_BRANO DA LEGGERE_:
----
Lui è un comunista antico, dunque ormai atipico. Ostico, ruvido, generoso, dal cuore grande. Un Peppone rivierasco. Un omone a suo modo carismatico, in sezione benvoluto da quelli come lui. Girolamo non sopporta i comunisti ricchi come i preti che si distraggono troppo dalla loro missione semplice ma fondamentale. Dice che i preti hanno un mestiere preciso e molto importanti da portare avanti, che facessero quello!
Il figlio è molto di sinistra, a Genova è un extraparlamentare. Poi andrà a fare il manager a Milano. Commoventi le pagine che descrivono i funerali dell’operaio comunista Guido Rossa assassinato dalle Brigate Rosse perché ha denunciato la presenza in fabbrica di soggetti brigatisti. E quelle dell’abbrivio della storia d’amore fra il picchettino e la bellissima giovane donna.
Ma c’è un tradimento che lo fa stare male. Il tradimento che il comunista Girolamo non si aspetta. Ma c’è la sorpresa finale. Perrone proprio non riesce a essere cinico fino in fondo. Perché non è quello che gli interessa. L’umano non è solo una discarica di macerie.
----
_MATERIALE FORNITO_:
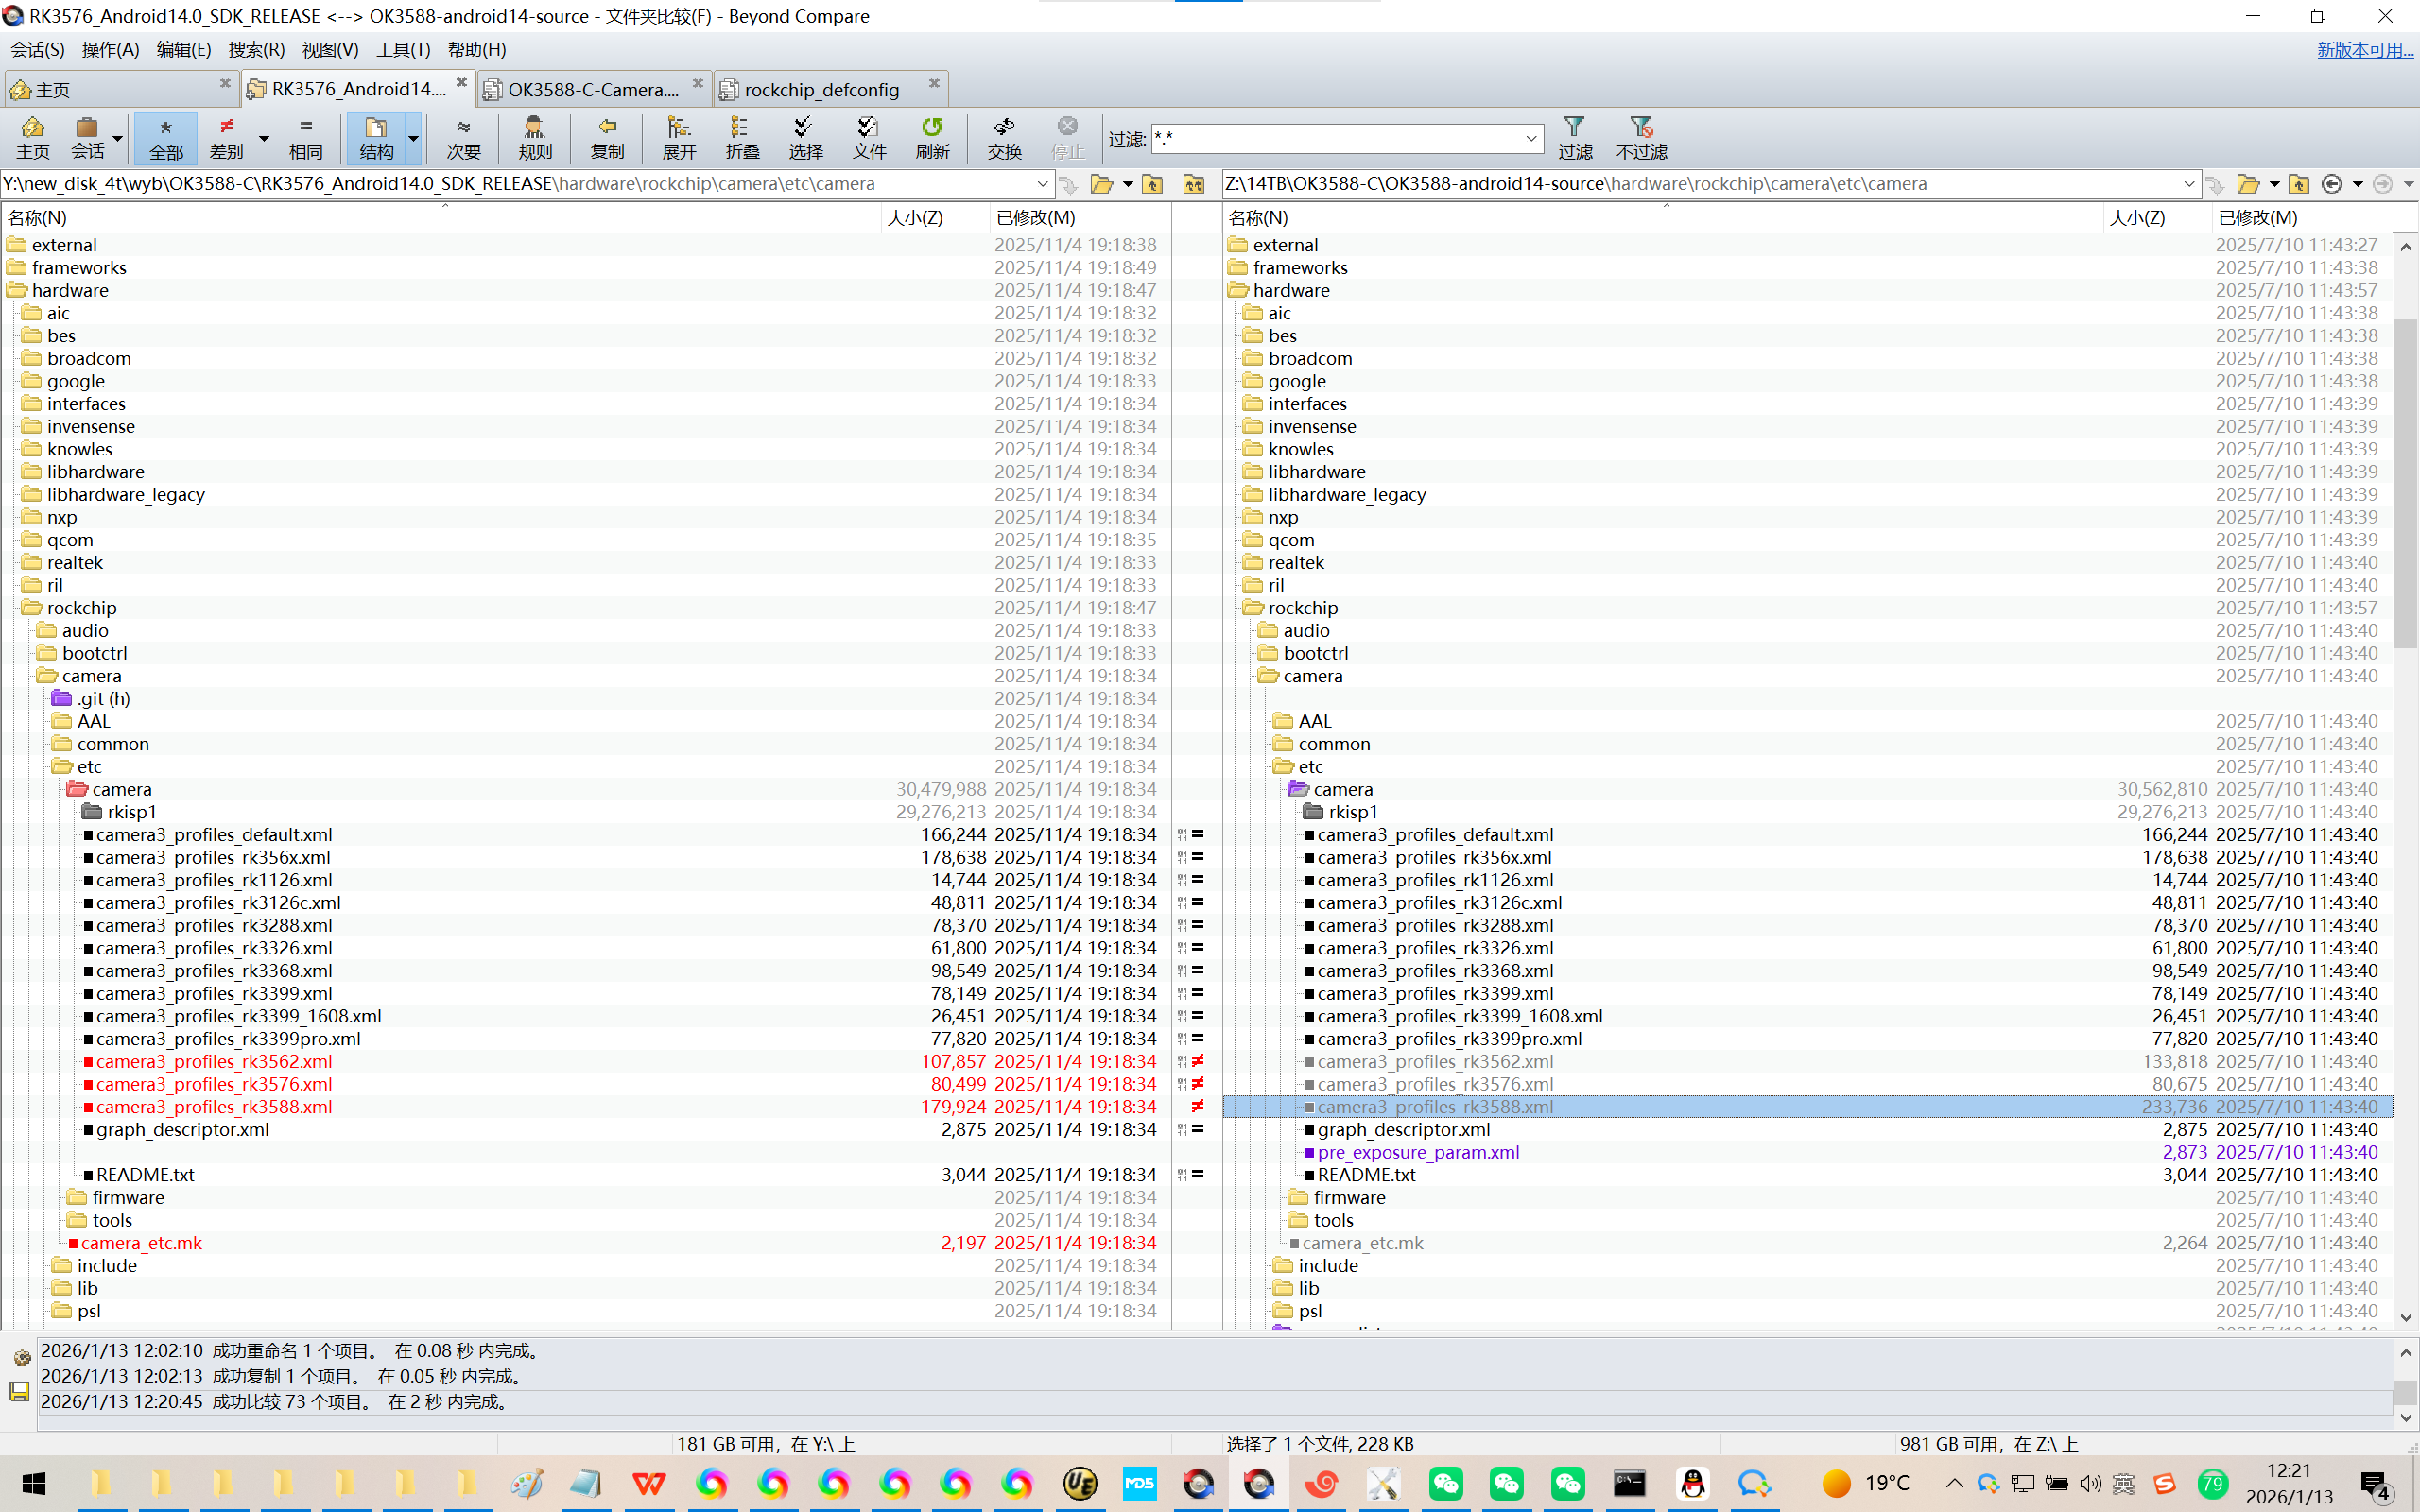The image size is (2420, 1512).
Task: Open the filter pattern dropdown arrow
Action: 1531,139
----
_CONSEGNA_: Riprendi il brano sul comunista Girolamo e continualo a partire dall'ultima frase.

_RISULTATO_:
Canessa e Toscano: la passione sincera per la giustizia 

E veniamo ai noir. E ai due personaggi che Perrone butta lì per catturarci. Il primo, in ordine di tempo, è Annibale Canessa ex carabiniere. È stato nell’Arma ai tempi degli anni di piombo. Ritorna all’azione dopo che suo fratello viene assassinato lui che nel frattempo ha aperto con la zia un ristorante a San Fruttuoso. Ne “La seconda vita di Annibale Canessa” ci sono atmosfere acide: il presente come la stagione di mani pulite. C’è la passione per la giustizia così come il sano realismo che schiva qualsiasi idolatria. Canessa a Milano scopre un brutto mondo. Violenza, corruzione, poteri. In una parola: il male. E Canessa fa il suo per arrivare a dama. Ma quanto sangue, quanti cazzotti, quanto schifo.  
Con “Un odore di Toscano”, Perrone lancia un un nuovo personaggio: Attilio Toscano.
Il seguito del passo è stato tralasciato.